### [Exercise objective]
Find every line in the data below that contains the string "checkbox", and copy each such line. Matching is case-sensitive.

### [Record set]

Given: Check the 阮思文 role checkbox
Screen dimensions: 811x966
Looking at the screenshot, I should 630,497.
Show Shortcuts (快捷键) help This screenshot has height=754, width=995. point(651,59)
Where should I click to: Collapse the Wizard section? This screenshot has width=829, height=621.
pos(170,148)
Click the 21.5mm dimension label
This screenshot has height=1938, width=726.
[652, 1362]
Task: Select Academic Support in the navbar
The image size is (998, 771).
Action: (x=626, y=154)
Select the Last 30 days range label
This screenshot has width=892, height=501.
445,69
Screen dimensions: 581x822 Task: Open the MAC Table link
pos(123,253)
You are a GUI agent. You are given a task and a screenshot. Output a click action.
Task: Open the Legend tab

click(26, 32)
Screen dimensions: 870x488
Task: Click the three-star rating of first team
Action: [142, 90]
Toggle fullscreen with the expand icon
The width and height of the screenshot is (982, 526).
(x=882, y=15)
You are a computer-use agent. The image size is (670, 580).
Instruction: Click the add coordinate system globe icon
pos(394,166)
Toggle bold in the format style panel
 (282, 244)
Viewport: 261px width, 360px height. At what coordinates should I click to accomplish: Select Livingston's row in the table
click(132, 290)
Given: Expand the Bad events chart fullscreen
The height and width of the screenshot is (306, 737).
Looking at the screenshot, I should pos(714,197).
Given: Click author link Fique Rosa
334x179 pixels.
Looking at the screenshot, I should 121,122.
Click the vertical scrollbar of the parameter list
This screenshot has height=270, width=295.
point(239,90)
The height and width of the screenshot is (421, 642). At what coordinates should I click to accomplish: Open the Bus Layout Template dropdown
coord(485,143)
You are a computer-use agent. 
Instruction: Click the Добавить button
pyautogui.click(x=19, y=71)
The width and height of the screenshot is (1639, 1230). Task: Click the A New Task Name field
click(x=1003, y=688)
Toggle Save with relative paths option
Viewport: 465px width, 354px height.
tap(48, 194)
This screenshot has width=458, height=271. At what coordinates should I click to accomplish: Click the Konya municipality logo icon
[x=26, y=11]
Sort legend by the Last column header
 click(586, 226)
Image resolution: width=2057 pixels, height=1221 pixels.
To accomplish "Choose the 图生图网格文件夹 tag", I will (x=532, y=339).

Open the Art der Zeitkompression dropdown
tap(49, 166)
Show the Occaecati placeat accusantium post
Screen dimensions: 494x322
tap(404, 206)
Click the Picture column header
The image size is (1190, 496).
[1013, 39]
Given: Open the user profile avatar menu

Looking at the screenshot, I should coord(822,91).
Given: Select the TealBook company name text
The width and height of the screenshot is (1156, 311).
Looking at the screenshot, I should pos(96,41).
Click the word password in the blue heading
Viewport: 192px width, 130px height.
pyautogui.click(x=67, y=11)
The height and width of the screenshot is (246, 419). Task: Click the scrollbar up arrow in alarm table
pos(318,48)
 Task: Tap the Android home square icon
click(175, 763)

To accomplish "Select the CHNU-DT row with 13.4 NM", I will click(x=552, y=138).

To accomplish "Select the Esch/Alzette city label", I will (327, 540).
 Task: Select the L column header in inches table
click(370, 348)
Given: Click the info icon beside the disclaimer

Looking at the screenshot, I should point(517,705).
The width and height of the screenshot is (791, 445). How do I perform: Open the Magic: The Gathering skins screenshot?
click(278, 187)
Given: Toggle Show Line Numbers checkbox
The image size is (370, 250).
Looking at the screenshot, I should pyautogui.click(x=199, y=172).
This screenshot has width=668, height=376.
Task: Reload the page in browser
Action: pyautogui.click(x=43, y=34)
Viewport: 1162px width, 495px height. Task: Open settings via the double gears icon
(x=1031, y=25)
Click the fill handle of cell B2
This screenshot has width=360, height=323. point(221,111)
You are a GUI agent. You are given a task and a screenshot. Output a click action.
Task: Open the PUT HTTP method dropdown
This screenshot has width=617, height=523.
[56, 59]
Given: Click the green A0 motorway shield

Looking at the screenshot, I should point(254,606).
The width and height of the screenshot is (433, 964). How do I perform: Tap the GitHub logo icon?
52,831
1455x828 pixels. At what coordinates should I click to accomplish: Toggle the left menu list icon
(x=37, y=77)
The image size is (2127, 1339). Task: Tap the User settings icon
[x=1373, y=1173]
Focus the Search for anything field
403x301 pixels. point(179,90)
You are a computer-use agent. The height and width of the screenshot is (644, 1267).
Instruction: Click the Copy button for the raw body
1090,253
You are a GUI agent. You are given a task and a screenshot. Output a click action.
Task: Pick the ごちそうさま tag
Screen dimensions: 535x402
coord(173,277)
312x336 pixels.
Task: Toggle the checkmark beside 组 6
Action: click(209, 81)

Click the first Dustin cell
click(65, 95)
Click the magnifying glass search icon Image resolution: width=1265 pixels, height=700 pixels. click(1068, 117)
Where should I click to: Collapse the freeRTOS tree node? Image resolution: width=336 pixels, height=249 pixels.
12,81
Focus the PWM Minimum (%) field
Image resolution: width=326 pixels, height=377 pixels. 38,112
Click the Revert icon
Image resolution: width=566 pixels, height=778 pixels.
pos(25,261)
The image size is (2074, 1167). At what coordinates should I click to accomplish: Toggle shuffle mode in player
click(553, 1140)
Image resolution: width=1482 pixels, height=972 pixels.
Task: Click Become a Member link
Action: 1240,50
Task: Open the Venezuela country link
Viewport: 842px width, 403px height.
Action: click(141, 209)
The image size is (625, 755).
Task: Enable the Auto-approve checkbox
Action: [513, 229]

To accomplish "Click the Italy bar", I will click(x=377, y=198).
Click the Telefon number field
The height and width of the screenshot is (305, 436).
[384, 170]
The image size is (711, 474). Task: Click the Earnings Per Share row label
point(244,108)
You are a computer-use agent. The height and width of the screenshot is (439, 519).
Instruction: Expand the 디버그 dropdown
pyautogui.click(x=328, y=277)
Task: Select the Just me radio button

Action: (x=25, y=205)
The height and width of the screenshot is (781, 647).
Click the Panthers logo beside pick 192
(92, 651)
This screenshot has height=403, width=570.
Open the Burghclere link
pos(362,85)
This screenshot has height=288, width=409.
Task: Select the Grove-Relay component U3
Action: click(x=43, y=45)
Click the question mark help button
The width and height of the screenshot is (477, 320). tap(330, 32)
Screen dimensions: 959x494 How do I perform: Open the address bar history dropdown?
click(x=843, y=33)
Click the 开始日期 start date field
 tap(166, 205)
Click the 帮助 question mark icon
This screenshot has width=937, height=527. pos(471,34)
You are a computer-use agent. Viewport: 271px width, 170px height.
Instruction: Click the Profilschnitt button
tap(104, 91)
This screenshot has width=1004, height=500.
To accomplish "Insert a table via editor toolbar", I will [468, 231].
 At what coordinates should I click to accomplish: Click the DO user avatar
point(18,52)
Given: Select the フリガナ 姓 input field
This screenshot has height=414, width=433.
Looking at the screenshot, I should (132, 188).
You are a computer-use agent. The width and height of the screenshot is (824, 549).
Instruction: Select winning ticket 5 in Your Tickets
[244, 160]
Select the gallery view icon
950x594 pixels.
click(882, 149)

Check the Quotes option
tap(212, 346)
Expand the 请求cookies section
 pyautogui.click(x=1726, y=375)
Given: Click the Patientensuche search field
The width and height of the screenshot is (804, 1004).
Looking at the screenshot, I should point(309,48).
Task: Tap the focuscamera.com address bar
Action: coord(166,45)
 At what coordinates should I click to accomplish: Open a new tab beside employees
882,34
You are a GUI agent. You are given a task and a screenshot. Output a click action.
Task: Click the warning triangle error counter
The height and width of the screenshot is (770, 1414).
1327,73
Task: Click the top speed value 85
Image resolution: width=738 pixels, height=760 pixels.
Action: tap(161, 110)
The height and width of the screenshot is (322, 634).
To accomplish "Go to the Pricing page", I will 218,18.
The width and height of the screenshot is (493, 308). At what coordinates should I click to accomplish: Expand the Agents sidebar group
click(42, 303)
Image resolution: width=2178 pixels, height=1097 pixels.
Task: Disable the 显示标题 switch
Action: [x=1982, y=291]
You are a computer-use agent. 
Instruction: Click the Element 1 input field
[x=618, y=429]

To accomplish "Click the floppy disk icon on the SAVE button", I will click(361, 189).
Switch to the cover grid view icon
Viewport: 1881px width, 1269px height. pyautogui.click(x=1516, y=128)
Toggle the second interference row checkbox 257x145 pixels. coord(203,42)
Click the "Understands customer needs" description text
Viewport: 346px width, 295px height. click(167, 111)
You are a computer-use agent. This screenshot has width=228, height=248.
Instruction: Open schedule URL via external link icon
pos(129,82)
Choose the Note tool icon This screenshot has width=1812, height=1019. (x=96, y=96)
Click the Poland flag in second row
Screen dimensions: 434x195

### [Exercise output]
Given: Check the 阮思文 role checkbox
Given: Toggle Show Line Numbers checkbox
Task: Enable the Auto-approve checkbox
Toggle the second interference row checkbox 257x145 pixels. coord(203,42)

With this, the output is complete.